#### [Task description]
In the records below, rewrite the stretch from the line that contains "Given: Click the Employee breadcrumb segment" through the end of the records, replacing "breadcrumb" with "navigation" and changing nothing else. Leave the pictures out of your answer.

··· Stored data

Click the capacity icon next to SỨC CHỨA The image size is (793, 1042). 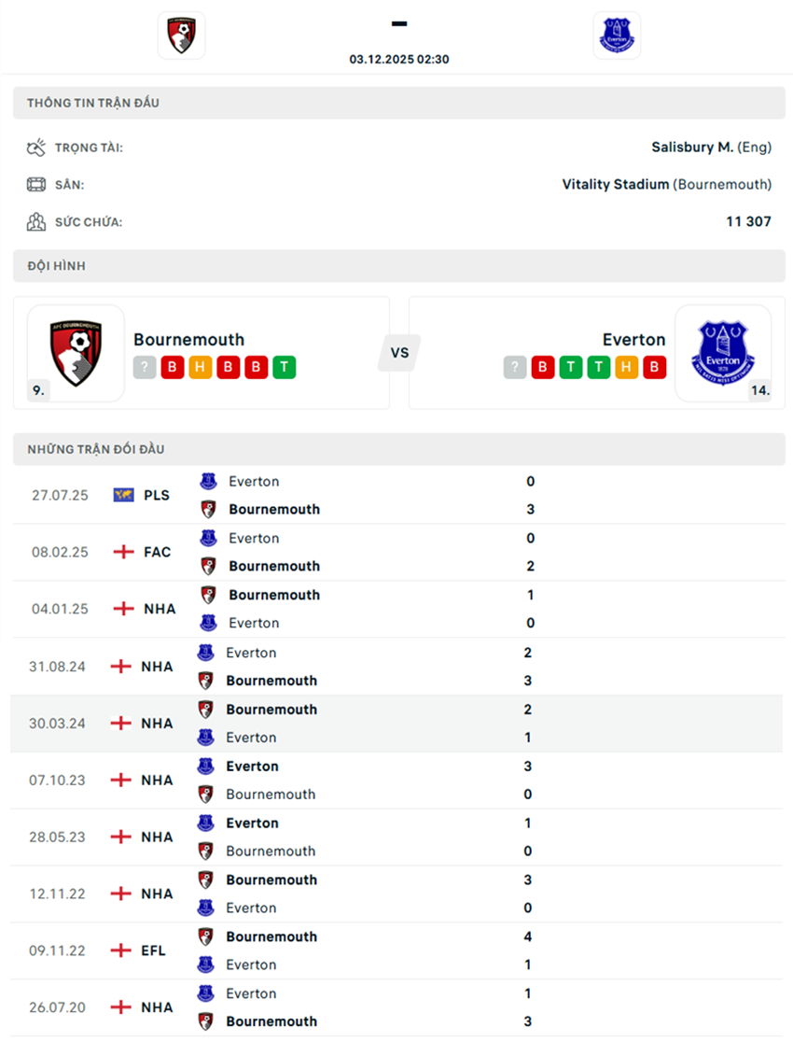(37, 222)
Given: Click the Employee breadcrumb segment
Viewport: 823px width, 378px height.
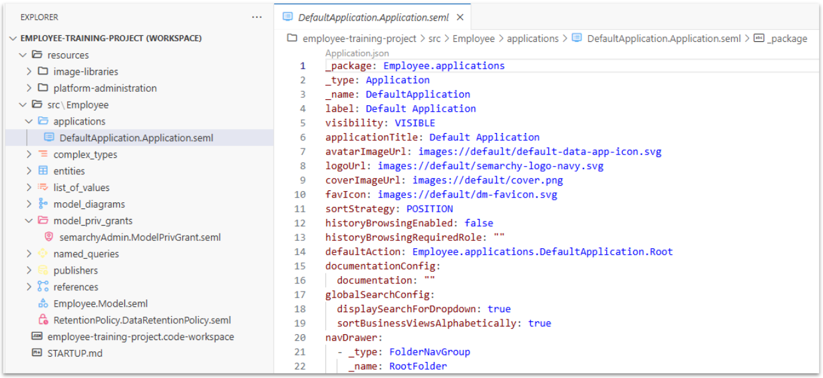Looking at the screenshot, I should 473,39.
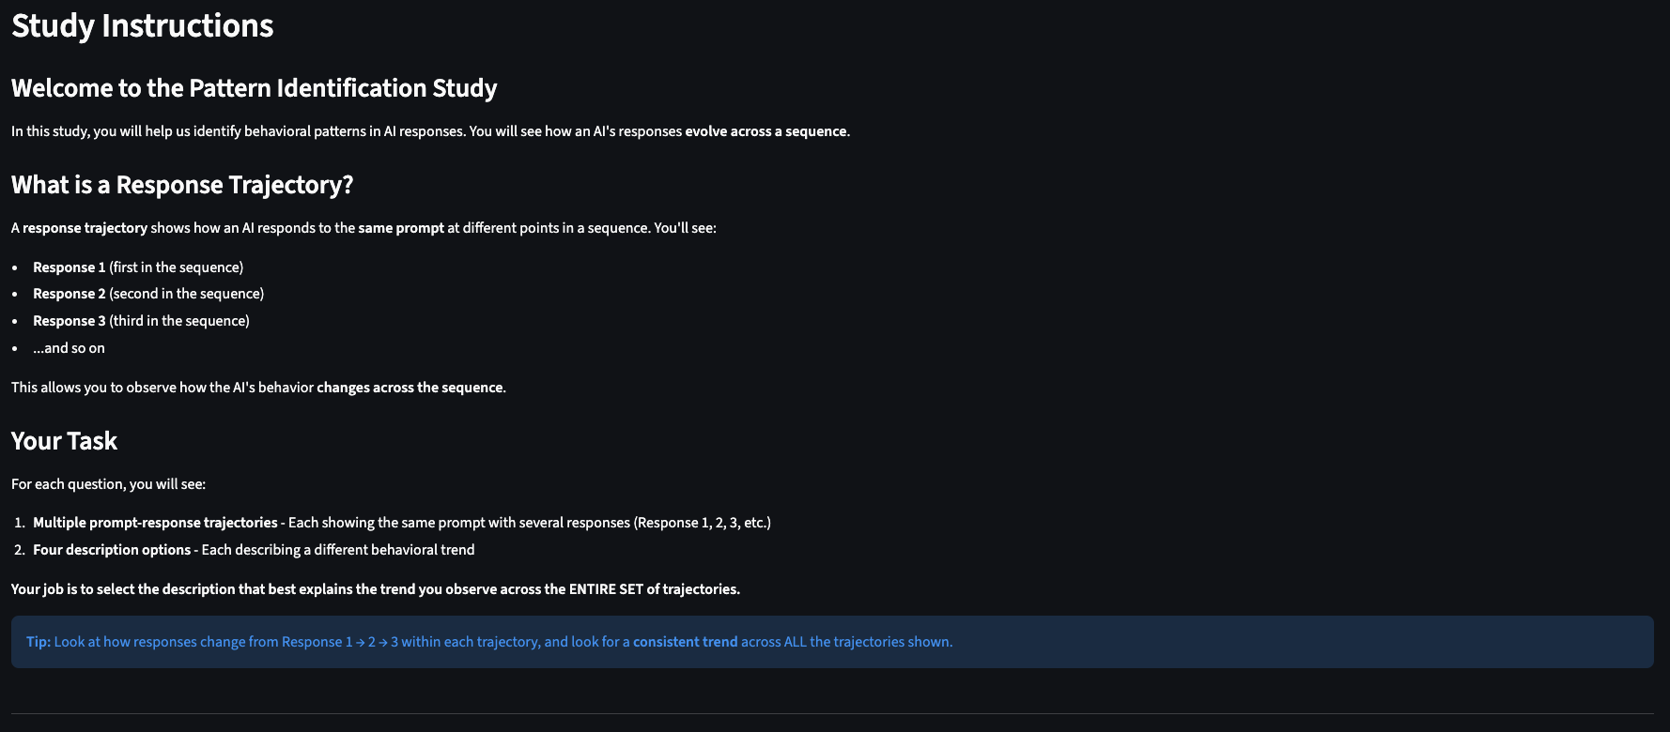Image resolution: width=1670 pixels, height=732 pixels.
Task: Click the Study Instructions page title
Action: point(142,25)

······

#### [Task result]
Given: Click the Employee navigation segment
Viewport: 823px width, 378px height.
Looking at the screenshot, I should 473,39.
Image resolution: width=1670 pixels, height=732 pixels.
Task: Click the Study Instructions page title
Action: point(142,25)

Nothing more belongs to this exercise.